Texte présenté ▸
╭──

La prison de Saint-Gilles © BELGA

Combien coûte un détenu en Belgique?

Celine Bouckaert
Celine Bouckaert Journaliste au Vif

La Belgique consacre nettement plus d’argent aux détenus que ses pays voisins. Une constatation étonnante, quand on sait que les prisons belges sont surpeuplées, que les conditions de vie y sont déplorables et qu’elles sont des foyers de radicalisation. C’est ce que révèle un rapport du Groupe du Vendredi.

À en croire les chiffres de la direction générale des Établissements pénitentiaires du SPF Justice, l’état fédéral a dépensé environ 560 millions d’euros pour les prisons en 2017. Comme il y avait 10.471 prisonniers en Belgique, cela revient à 146,50 euros par jour et par détenu, soit 3,5 euros de moins que l’année d’avant.

Ce coût est plus élevé qu’en France (102 euros), en Grande-Bretagne (115 euros) et en Allemagne (129 euros), mais moins qu’aux Pays-Bas où il atteint les 250 euros, même s’il s’agit de chiffres de 2016. En outre, la Belgique détient le record européen de prisons et de centres pénitentiaires par kilomètre carré et le taux d’enfermement dépasse celui de ses voisins : il y a en Belgique 113 détenus par 100 000 habitants, contre 98,3 en France, 77,4 en Allemagne, et 53 aux Pays-Bas.

À en croire Audrey Hanard, présidente du Groupe du Vendredi et coauteure du rapport sur les prisons belges, le coût en Belgique est sous-estimé. « Contrairement à l’étranger, les mesures de soutien pour les prisonniers relèvent du communautaire et ne sont donc pas repris dans ce montant », explique-t-elle au Morgen.

Radicalisation

Dans son rapport, le Groupe du Vendredi qualifie les prisons belges de « fabriques de radicalisation » et estime à 4,5 % le taux de détenus radicalisés, un chiffre aggravé par « les conditions de vie déplorables au sein des prisons belges qui augmentent encore la frustration des détenus ».

╰──

Consigne ▸
Répondez à ces questions sur l'article ci-dessus consacré au coût des détenus en Belgique :
1. Combien l'État fédéral a-t-il dépensé environ pour les prisons en 2017 ?
2. Combien coûte un détenu par jour aux Pays-Bas ?
3. Quel taux de détenus radicalisés le Groupe du Vendredi estime-t-il ?

Données extraites ▸
╭──

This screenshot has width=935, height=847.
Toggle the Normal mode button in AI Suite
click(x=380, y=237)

╰──
╭──

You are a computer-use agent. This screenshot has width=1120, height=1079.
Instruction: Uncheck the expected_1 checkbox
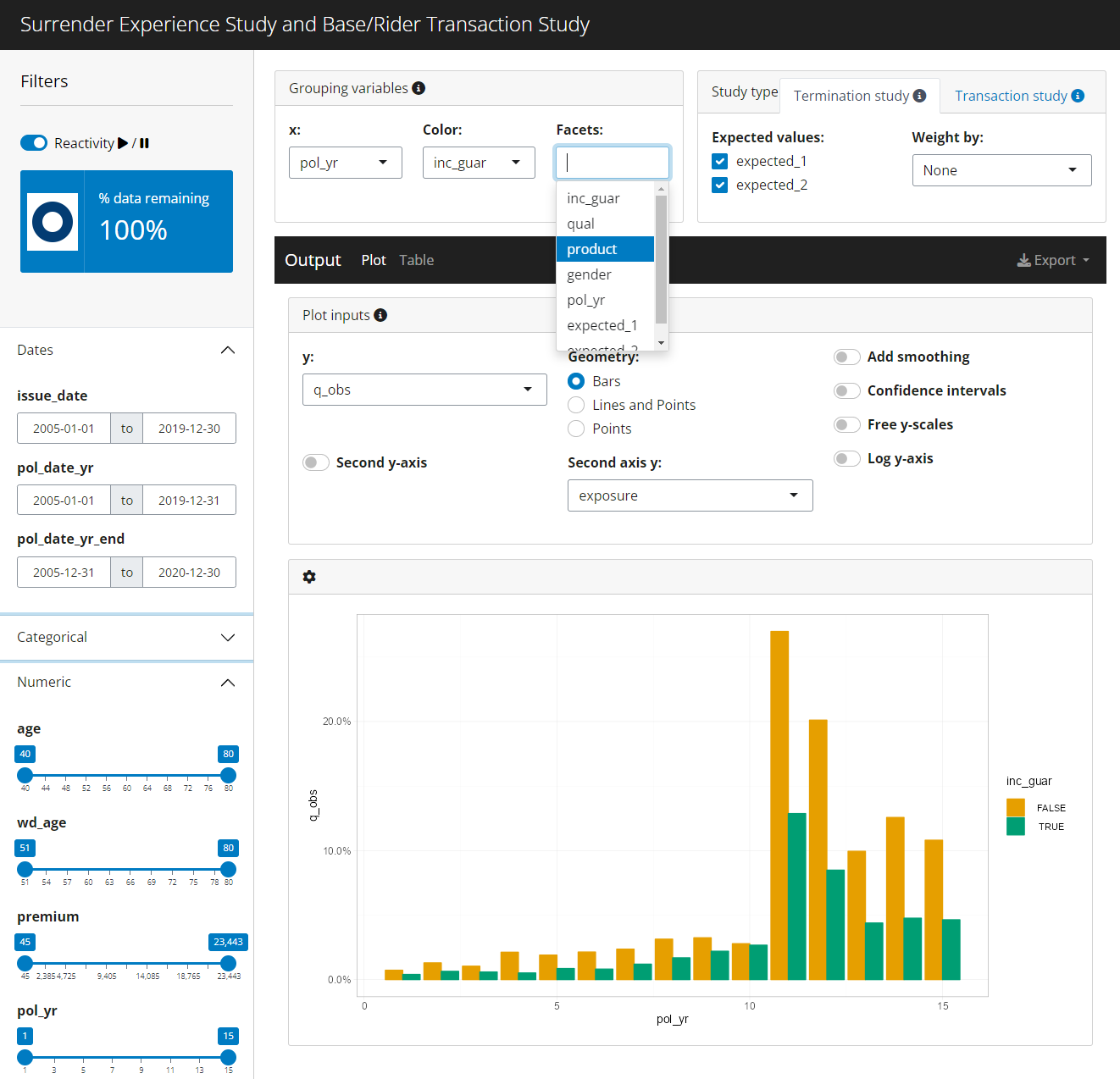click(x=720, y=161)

╰──
╭──

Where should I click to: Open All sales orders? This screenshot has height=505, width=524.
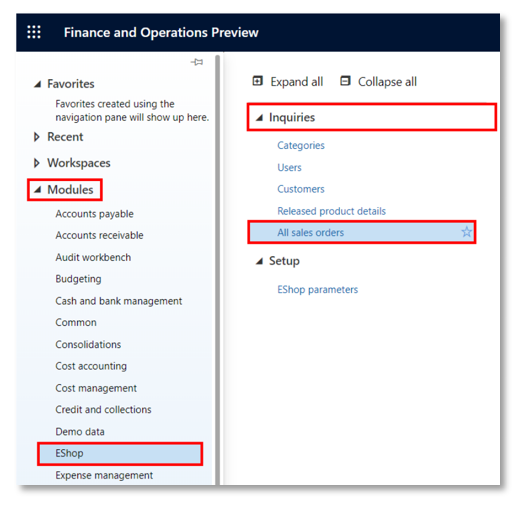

╰──

Réponse ▸
1. Environ 560 millions d'euros.
2. 250 euros.
3. 4,5 %.